Hi,
One of our clients is looking for Senior Databricks Architect / Lead Data Engineer in Westchester, IL (Onsite Position)
Title: Senior Databricks Architect / Lead Data Engineer
Location: Westchester, IL (Onsite Position)
Duration: 6 to12 Months
W2 Only
Onsite Position
Key Points:
- 10+ years overall experience
- 5+ years on Databricks
- 2+ completed Databricks implementations
- Strong PySpark coding skills (must be able to code during interviews)
- Experience with Unity Catalog, DLT, Delta Lake, and Workflows
- Azure Databricks architecture experience
- Client-facing consulting background
Position Summary
We are seeking an experienced Senior Databricks Architect / Lead Data Engineer to lead the design, development, and implementation of modern data platforms leveraging Azure Databricks. The ideal candidate will possess deep expertise in building scalable data engineering solutions, strong hands-on coding skills, and proven experience delivering enterprise-grade Databricks implementations for clients.
This role requires a blend of technical leadership, architecture, solution delivery, and client-facing consulting capabilities.
Key Responsibilities
Solution Architecture & Design
- Design and architect scalable, secure, and high-performance data platforms using Azure Databricks.
- Lead the design and implementation of modern data lakehouse architectures utilizing Delta Lake, Unity Catalog, and Databricks best practices.

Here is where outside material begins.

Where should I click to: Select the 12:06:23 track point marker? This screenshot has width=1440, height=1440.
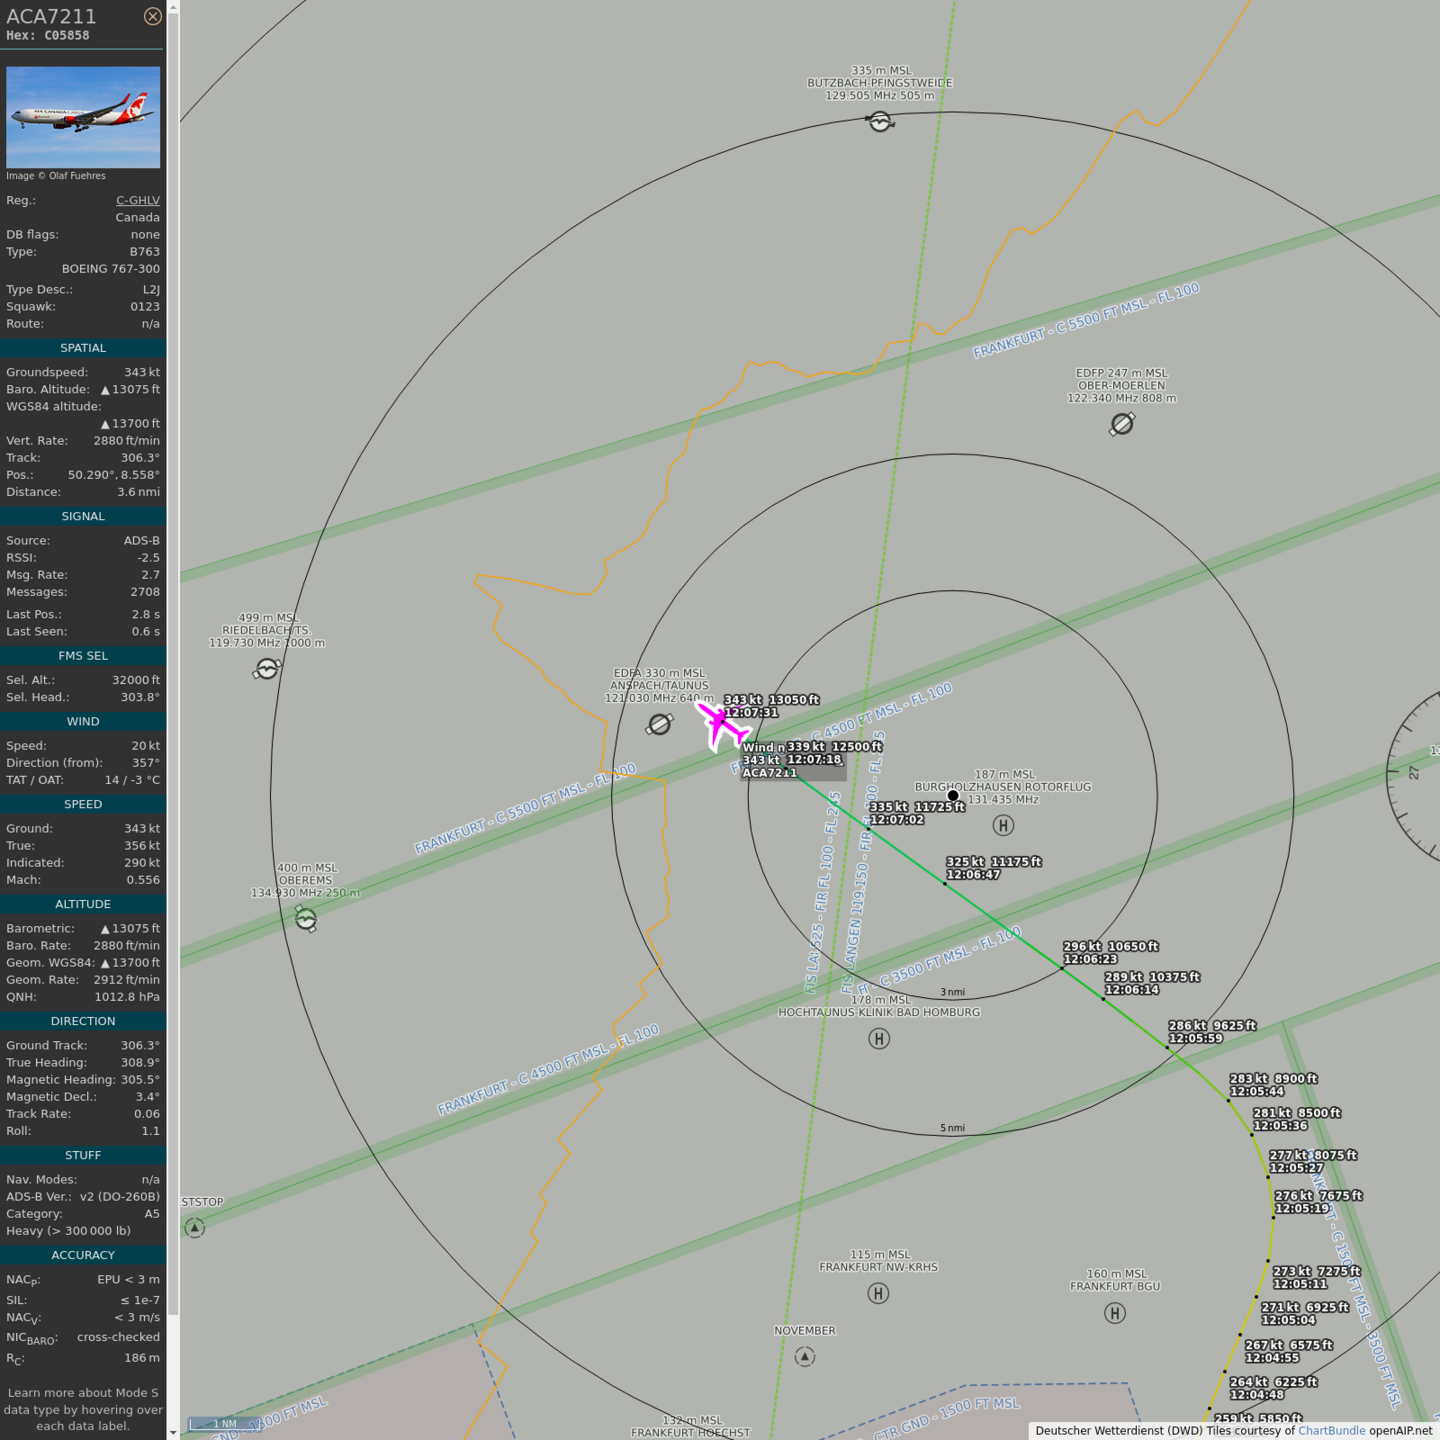tap(1062, 968)
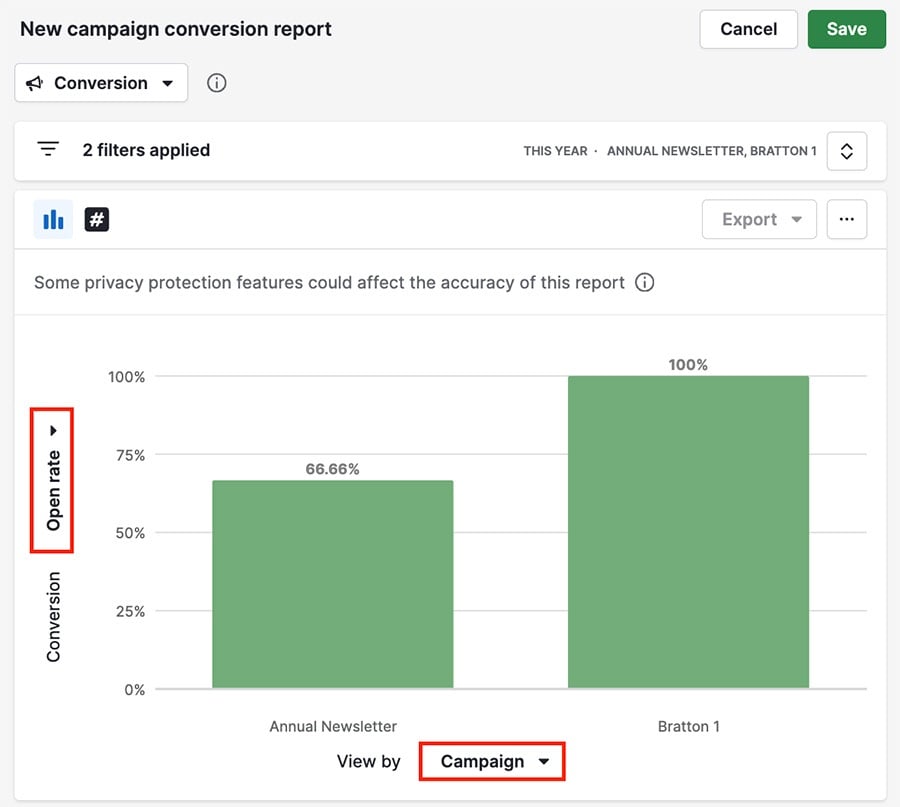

- Define data ingestion, transformation, orchestration, governance, and consumption patterns across enterprise data ecosystems.
- Establish architecture standards, development frameworks, and reusable components.
Data Engineering & Development
- Develop and optimize complex data pipelines using PySpark and Databricks.
- Build and maintain ETL/ELT frameworks leveraging Delta Live Tables (DLT) and Databricks Workflows.
- Ensure code quality, performance optimization, scalability, and reliability of data processing solutions.
- Implement data quality, monitoring, lineage, and governance controls.
Project Delivery
- Lead end-to-end Databricks implementations from strategy and design through deployment and stabilization.
- Collaborate with business stakeholders, data consumers, architects, and platform teams to translate business requirements into technical solutions.
- Guide development teams and perform design/code reviews.
- Troubleshoot complex technical challenges and provide solution recommendations.
Client Engagement & Consulting
- Serve as a trusted advisor to client stakeholders on data modernization and analytics transformation initiatives.
- Conduct architecture workshops, solution demonstrations, and technical assessments.
- Present technical solutions and recommendations to business and executive audiences.
- Support estimation, solutioning, proposal development, and pre-sales activities as needed.
Required Qualifications
- 10+ years of overall experience in Data Engineering, Data Architecture, or Analytics platform delivery.
- 5+ years of hands-on experience with Databricks.
- Demonstrated experience delivering at least two (2) end-to-end Databricks implementations in enterprise environments.
- Strong hands-on coding expertise in PySpark with the ability to develop solutions during technical interviews and coding assessments.
- Extensive experience with:
- Unity Catalog
- Delta Lake
- Delta Live Tables (DLT)
- Databricks Workflows
- Strong experience designing and implementing Azure Databricks architectures.
- Experience integrating Databricks with Azure services such as Azure Data Lake Storage (ADLS), Azure Data Factory (ADF), Azure Synapse, Azure Key Vault, and Microsoft Fabric (preferred).
- Strong understanding of data modeling, ETL/ELT design patterns, data governance, and performance tuning.
- Proven client-facing consulting experience with excellent communication and stakeholder management skills.
Preferred Qualifications
- Databricks Certified Professional or Associate certifications.
- Azure Data Engineering and/or Azure Solutions Architect certifications.
- Experience implementing CI/CD, Infrastructure as Code, and DevOps practices for Databricks environments.
- Experience with data governance, metadata management, security, and access controls in enterprise data platforms.
- Familiarity with streaming architectures, real-time analytics, and advanced analytics workloads.
Key Competencies
- Enterprise Data Architecture
- Data Lakehouse Design
- PySpark Development
- Azure Databricks
- Solution Leadership
- Client Relationship Management
- Technical Consulting
- Data Governance & Security
- Problem Solving & Analytical Thinking
- Team Leadership & Mentoring
This JD should attract candidates in the 12-18 year experience range who can function as both an architect and hands-on Databricks technical lead.